Keeping Offsite Employees in the Loop
Offsite employees are often at a disadvantage because they do not have the opportunities for interaction that onsite employees have every day. People forget to send them important information. Decisions are made without their input. The result is that they may feel isolated and ignored.
For an offsite relationship to work, managers need to pay special attention to establishing and maintaining ongoing communication. They need to beware of the “out of sight, out of mind” approach and make it a point to stay in touch, even if nothing particular is going on. They need to keep offsite employees “in the loop” and help them feel that they are important members of the staff community.
Tips for keeping offsite employees in the loop and creating a sense of belonging to the staff community:
- Make sure employees have easy access to relevant data. This includes team schedules, status reports, and company information (such as changes in policies, procedures, organization, and leadership).
- Select the most appropriate type of communication for the situation. Considering the subject matter and the purpose, decide whether it would be best to use email or chat, leave a voicemail, have a phone conversation, or set up a face-to-face meeting.
- Accommodate communication preferences when possible. Does the employee prefer writing or talking for regular communication?
- Ask specific, open-ended questions. Instead of asking, “How is everything?” ask, “What do you think you could do to….?”
- Hold regular meetings. Have one-on-one sessions with offsite employees and include them in team meetings as well.

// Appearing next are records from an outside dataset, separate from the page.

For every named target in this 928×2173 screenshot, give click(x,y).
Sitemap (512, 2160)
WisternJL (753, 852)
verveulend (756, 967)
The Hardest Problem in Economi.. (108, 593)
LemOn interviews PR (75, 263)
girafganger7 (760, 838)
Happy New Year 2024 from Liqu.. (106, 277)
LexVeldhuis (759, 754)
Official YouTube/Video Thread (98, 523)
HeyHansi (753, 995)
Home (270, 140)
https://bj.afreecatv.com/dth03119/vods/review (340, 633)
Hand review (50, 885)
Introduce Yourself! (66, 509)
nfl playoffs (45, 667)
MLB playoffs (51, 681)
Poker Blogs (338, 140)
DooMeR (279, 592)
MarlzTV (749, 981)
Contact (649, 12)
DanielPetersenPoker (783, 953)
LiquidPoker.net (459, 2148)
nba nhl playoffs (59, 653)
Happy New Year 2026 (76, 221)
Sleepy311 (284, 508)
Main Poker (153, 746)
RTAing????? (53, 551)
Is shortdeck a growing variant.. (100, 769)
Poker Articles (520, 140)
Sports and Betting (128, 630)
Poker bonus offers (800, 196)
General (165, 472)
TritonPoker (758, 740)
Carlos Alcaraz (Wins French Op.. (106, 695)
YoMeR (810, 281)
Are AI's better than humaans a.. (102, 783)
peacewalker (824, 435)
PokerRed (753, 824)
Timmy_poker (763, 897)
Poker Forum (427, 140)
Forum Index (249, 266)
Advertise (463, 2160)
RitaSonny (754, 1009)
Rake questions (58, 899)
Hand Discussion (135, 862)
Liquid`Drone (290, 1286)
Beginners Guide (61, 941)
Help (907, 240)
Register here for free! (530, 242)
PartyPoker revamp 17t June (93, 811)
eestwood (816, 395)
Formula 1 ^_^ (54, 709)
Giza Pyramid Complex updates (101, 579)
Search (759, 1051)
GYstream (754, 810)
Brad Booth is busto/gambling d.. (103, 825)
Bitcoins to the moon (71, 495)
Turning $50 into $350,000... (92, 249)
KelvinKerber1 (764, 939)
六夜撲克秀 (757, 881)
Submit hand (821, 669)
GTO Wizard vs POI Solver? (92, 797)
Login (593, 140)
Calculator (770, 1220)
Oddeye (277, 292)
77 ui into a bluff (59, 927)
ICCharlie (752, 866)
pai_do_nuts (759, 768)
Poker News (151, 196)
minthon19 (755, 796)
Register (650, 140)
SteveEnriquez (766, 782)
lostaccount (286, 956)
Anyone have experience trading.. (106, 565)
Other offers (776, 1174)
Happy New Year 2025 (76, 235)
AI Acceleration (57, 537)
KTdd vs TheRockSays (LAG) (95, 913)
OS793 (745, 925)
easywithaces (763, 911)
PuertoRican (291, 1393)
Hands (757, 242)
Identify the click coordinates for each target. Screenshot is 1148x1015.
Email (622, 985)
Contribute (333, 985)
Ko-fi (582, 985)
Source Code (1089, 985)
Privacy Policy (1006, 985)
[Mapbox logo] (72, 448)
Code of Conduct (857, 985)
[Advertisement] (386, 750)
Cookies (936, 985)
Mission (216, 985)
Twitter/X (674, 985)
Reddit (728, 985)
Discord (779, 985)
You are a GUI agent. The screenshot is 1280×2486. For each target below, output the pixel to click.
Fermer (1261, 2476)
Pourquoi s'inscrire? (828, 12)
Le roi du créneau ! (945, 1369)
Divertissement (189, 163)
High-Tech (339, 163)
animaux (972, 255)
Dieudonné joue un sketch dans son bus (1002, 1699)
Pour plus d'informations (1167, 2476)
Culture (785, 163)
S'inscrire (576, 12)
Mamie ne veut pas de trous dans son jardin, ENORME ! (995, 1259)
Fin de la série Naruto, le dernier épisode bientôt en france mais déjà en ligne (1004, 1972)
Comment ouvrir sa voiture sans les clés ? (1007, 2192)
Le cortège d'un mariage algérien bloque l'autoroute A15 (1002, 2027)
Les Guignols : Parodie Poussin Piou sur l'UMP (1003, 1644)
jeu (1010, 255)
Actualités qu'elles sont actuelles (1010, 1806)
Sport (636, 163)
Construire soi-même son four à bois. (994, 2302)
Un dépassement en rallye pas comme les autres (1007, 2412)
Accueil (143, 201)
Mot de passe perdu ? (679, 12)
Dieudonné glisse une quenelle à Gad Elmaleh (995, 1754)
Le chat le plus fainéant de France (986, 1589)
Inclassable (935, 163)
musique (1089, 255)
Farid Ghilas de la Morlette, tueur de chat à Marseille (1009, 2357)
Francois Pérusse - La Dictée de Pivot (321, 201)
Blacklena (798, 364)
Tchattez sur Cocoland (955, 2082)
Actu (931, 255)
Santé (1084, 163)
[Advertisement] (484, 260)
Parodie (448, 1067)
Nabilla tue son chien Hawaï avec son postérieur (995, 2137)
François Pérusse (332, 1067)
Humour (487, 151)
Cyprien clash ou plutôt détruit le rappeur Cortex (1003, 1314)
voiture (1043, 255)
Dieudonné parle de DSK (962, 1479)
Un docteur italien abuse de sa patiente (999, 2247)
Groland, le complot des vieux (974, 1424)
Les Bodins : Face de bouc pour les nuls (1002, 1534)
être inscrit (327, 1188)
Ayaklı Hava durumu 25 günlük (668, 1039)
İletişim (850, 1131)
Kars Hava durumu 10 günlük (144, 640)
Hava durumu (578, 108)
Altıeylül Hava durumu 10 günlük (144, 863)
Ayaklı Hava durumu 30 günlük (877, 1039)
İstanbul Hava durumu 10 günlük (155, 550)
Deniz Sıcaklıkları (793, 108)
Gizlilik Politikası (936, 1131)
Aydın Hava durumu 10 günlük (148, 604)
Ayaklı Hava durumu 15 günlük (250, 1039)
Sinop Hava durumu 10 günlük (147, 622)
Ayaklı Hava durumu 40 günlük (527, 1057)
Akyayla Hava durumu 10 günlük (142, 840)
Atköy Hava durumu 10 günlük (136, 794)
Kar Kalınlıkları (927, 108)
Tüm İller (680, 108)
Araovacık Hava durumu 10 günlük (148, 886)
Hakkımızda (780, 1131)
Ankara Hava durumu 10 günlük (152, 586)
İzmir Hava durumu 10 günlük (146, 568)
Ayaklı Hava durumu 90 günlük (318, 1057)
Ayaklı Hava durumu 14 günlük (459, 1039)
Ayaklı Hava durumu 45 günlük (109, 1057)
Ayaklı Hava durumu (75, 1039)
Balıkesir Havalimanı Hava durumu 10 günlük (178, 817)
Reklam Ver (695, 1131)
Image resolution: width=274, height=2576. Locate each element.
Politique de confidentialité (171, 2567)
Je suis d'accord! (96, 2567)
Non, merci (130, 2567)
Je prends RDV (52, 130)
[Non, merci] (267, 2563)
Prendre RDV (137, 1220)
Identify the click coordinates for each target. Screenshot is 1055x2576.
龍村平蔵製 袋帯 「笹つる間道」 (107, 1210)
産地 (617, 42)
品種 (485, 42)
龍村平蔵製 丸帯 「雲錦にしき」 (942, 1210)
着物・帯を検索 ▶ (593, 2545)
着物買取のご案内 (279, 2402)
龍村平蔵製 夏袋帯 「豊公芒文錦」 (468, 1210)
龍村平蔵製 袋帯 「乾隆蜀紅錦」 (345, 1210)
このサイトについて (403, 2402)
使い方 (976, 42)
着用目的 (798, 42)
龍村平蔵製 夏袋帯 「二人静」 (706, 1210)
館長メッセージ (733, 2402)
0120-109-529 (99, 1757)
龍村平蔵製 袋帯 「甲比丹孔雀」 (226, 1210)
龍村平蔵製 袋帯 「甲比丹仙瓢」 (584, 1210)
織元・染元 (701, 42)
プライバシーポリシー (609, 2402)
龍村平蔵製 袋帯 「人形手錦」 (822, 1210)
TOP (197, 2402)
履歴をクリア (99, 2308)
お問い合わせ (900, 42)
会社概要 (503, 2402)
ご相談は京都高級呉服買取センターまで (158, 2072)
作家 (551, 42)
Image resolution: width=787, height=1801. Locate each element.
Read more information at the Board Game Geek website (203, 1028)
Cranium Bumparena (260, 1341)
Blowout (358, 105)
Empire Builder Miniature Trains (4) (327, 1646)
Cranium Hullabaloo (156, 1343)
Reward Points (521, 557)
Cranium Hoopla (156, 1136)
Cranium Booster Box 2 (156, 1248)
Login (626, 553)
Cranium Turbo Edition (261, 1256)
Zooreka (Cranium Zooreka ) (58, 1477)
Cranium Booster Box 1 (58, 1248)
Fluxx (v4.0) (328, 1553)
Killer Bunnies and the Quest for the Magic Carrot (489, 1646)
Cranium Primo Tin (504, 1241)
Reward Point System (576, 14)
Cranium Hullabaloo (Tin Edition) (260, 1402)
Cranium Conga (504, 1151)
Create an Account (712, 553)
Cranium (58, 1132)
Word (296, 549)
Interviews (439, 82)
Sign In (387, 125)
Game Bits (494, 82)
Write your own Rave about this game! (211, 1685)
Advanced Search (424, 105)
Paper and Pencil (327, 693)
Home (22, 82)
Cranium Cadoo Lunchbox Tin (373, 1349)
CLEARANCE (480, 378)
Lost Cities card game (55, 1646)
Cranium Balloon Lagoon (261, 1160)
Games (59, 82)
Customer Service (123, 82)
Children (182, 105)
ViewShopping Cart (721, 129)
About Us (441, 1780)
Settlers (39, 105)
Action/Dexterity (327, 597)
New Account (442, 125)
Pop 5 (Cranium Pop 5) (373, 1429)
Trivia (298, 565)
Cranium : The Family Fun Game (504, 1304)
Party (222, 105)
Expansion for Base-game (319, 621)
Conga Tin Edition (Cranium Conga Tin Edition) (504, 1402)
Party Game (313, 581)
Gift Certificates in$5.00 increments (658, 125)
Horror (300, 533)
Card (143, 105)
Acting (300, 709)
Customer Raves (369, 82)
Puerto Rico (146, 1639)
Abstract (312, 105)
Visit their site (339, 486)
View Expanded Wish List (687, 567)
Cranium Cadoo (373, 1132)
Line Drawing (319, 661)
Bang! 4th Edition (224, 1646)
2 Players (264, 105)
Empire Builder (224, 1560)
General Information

- Create opportunities for face-to-face contact. Use video phone calls, video conferencing, and virtual meeting programs such as Zoom instead of relying only on voice and email communication.
- Use technology to provide casual contacts similar to those that onsite employees have every day. Tools such as discussion boards, internal blogs, and web pages let team members explore ideas, discuss projects, and establish personal connections by sharing information about their hobbies, interests, and experiences.
- Convene in person. If possible, have regular in-person meetings with the offsite employee and bring the entire team together at least once or twice a year.
Virtual Meetings
Meetings serve vital functions for any team. When all or some team members work offsite, particularly when they are in locations that make frequent in-person meetings impractical, virtual meetings can accomplish many of these functions.
Challenges of Virtual Meetings
Fortunately, technologies such as phone conferencing, video conferencing, and meeting software make it possible for people to interact by voice or even face-to-face from diverse locations. However, virtual meetings still present certain challenges that in-person meetings do not. For instance, virtual meetings:
- Don’t allow for spontaneity. Unlike many of the impromptu meetings that happen in the workplace, virtual meetings usually need careful planning and coordination.
- Require technology. The technology should be suited to the type of meeting (informational, brainstorming, problem-solving, decision-making), and people need to know how to use it.
- Need advance preparation. Virtual meetings should always have a schedule that is distributed to team members ahead of time.
- Present scheduling difficulties. Timing a virtual meeting can be tricky when team members work in different time zones or at different hours.
Best Practices
Follow these best practices for managing offsite employees to help them meet their goals and contribute productively to your team:
- Provide employees with the tools they need to do the job.
- Establish and maintain mutual trust.
- Prepare employees thoroughly to set them up for success.
- Work with employees to develop relevant, achievable goals.
- Clarify expectations.
- Communicate clearly and often, and make sure that other team members do the same.
- Find ways to help offsite employees feel that they are a vital part of the team and the organization.
- Provide ongoing support and feedback.
- Address problems early, before they escalate.